The Farm grows food and community

by The City Wire staff ([email protected]) 86 views 

The first year The Farm grew produce, it was essentially a large garden. The second year, it was more than a garden, but not quite what most would view as a “farm.”

As The Farm enters its third year of “cultivating a community without need,” it is a full-fledged farm with thousands of pounds of produce being grown, chickens laying eggs, compost being created and efforts to make the entire operation fully self-sustaining underway.

“It’s been a big step between being a garden and becoming a farm,” said Farm Manager Gary Davis.

The Farm is part of the Cobblestone Project and is designed to “use sustainable agriculture to help the under-resourced in our community.” The actual Farm is located approximately at 54th and West Wedington Drive in Fayetteville.

The Farm accomplishes its mission by focusing on four strategic pillars:
• Economic Development (subscription program and a WorkShare program);
• Education (teaching about agriculture and food in local schools; and participation from the University of Arkansas);
• Hunger Relief (subscription program and gift card program); and,
• Community (engagement opportunities including planting parties, farmers markets, etc.).

Davis said The Farm has doubled its product each year with the 2012 growing season expected to produce 20,000 pounds of produce.

“At least half of that will be given away,” Davis said.

One of The Farm’s programs gives local families the ability to purchase subscriptions for each season.
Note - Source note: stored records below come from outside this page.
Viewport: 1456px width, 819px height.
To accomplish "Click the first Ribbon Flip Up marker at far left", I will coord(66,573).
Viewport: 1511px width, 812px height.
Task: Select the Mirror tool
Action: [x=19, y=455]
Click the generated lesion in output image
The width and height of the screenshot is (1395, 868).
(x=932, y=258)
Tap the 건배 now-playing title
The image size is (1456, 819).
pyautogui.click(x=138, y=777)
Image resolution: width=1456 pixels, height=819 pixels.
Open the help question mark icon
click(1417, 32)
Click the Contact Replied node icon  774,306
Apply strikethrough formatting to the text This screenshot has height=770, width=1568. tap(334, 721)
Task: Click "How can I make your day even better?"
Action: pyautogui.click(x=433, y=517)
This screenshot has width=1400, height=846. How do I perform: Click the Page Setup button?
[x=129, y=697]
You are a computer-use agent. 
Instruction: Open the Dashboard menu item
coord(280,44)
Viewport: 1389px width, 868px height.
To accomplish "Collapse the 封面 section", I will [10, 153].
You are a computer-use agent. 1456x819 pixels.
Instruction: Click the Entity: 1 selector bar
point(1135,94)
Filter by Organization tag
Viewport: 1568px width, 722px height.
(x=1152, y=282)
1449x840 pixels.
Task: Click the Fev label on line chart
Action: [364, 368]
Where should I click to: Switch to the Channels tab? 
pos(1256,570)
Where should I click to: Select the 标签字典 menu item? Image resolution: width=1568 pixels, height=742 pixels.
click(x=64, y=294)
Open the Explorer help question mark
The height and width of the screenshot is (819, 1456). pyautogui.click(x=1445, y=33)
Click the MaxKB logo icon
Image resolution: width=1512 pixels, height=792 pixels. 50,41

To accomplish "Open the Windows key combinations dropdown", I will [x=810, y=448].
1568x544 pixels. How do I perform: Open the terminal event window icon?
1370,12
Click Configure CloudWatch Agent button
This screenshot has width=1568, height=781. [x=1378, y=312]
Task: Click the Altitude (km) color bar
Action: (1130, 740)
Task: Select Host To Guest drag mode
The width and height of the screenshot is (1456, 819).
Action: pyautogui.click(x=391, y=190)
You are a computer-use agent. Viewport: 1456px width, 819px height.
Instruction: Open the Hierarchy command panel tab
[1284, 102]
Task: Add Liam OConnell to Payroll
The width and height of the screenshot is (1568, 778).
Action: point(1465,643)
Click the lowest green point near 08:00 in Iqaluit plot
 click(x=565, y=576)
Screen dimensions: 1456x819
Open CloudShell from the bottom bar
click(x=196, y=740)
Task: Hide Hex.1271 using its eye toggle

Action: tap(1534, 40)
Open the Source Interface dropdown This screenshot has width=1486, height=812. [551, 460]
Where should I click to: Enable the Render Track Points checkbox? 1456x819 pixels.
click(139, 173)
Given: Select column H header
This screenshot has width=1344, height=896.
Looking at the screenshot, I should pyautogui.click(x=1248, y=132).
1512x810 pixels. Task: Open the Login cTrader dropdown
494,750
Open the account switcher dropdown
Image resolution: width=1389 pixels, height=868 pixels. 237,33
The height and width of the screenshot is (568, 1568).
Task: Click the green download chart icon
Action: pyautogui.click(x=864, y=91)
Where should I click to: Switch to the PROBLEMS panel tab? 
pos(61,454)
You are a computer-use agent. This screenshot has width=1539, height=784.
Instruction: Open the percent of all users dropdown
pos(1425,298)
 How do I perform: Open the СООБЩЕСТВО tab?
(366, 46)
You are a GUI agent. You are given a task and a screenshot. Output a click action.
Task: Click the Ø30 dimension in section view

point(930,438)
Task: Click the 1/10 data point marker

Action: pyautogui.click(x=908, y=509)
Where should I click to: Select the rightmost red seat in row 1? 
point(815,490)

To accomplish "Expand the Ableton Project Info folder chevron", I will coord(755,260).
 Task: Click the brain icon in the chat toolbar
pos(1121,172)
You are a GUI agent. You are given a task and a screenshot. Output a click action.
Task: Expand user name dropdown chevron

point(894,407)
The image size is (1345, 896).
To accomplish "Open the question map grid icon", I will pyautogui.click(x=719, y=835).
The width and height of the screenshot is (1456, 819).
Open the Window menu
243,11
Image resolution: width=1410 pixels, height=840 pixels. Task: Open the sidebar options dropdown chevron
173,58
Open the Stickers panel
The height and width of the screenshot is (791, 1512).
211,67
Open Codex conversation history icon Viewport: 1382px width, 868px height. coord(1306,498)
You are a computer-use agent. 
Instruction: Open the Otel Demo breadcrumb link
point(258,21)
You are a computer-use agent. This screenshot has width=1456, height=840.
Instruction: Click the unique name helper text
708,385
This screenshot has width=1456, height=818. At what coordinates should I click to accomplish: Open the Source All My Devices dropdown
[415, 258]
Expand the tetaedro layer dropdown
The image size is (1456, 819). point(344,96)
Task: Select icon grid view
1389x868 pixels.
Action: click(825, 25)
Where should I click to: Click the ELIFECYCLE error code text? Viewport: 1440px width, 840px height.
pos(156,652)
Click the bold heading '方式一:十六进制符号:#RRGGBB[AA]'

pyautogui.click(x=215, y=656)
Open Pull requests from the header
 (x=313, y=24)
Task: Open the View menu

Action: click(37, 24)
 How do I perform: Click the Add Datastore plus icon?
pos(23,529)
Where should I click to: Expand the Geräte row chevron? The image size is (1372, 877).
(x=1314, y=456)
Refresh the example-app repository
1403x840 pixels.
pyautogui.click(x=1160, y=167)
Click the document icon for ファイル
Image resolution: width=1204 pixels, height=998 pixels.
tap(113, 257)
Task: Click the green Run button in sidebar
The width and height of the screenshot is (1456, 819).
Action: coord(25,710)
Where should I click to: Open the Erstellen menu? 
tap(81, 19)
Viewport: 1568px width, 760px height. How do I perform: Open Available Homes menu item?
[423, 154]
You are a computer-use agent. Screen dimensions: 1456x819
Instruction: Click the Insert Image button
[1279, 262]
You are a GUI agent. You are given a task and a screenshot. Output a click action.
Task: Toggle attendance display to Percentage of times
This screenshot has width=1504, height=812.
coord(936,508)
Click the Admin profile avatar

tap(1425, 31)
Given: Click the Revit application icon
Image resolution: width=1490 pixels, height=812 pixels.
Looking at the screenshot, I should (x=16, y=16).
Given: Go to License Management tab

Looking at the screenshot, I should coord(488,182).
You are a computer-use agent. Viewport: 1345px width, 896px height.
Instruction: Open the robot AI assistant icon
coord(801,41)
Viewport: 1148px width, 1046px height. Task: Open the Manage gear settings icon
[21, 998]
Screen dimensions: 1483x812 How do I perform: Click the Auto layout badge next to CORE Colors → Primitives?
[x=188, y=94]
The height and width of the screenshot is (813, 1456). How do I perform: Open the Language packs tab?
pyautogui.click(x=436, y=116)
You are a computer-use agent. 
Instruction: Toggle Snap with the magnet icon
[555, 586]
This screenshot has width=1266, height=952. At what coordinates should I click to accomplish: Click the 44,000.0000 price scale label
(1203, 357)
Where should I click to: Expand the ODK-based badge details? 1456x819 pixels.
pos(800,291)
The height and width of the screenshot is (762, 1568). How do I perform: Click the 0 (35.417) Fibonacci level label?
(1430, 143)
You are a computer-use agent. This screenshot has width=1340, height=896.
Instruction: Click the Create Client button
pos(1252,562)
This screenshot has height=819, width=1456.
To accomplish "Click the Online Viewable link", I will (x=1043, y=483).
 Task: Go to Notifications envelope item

The subscribing family receives a lug of produce weekly and the same amount is given to a local family in need. The produce changes with the season and a schedule is available on The Farm’s website.

The ministry also offers gift card programs, which provides vouchers to local schools and churches who know of people who could benefit from the free, fresh produce.

The Farm’s ability to grow, harvest and wash produce is exponentially greater with the pole barn being constructed, the new chicken coops being built and the recently completed high tunnel structure (similar to a greenhouse) that allows for a longer growing season. The work is done by volunteers including individuals, corporate groups, school groups and families.

Volunteers learn to “be the farmer” by literally planting, cultivating or harvesting produce; helping erect the buildings; or even participating in education programs at local farmers markets or in local schools. Anyone wanting to volunteer can find information on The Farm’s volunteer hub.

There are volunteer opportunities on Friday nights and Saturday mornings, with the possibility of more opportunities as The Farm expands, Davis said.

Families can also easily be involved this year by simply bringing their grass clippings and other yard waste to the new mulching area at The Farm, which is creating compost to spread on the crops.

Brad Cooper and several of his classmates recently helped with planting.The group members are all part of the UA chapter of the American Marketing Association and said they had been looking for community services projects they could do as a group and to make a difference. The students liked that The Farm approached the idea of hunger relief from so many different angles.

“The Farm has multiple facets to it instead of just one (method of making a difference),” Cooper said.

Fellow student Nicholas Liu said he appreciates seeing so many business professionals from all walks of life being involved in The Farm.

“It’s easy to get caught up in advancing your own career. This emphasizes how important it is to think about something other than your career and more about each other,” he said.

Both men agreed that working the soil together is also an excellent team-building exercise. It can also be a way for families to connect and for children to learn about where food comes from.

Doug Walker recently volunteered at The Farm with one of his daughters, Audrey. He said they definitely plan to be involved again.

“We want to go out as a family to plant, harvest, gather eggs—whatever they need,” he said.

Walker, who was raised on a farm, enjoyed being able to share family stories with his daughter while showing her a lesson about helping others.

“It’s a creative way to help those in need and it was a great bonding time,” Walker said.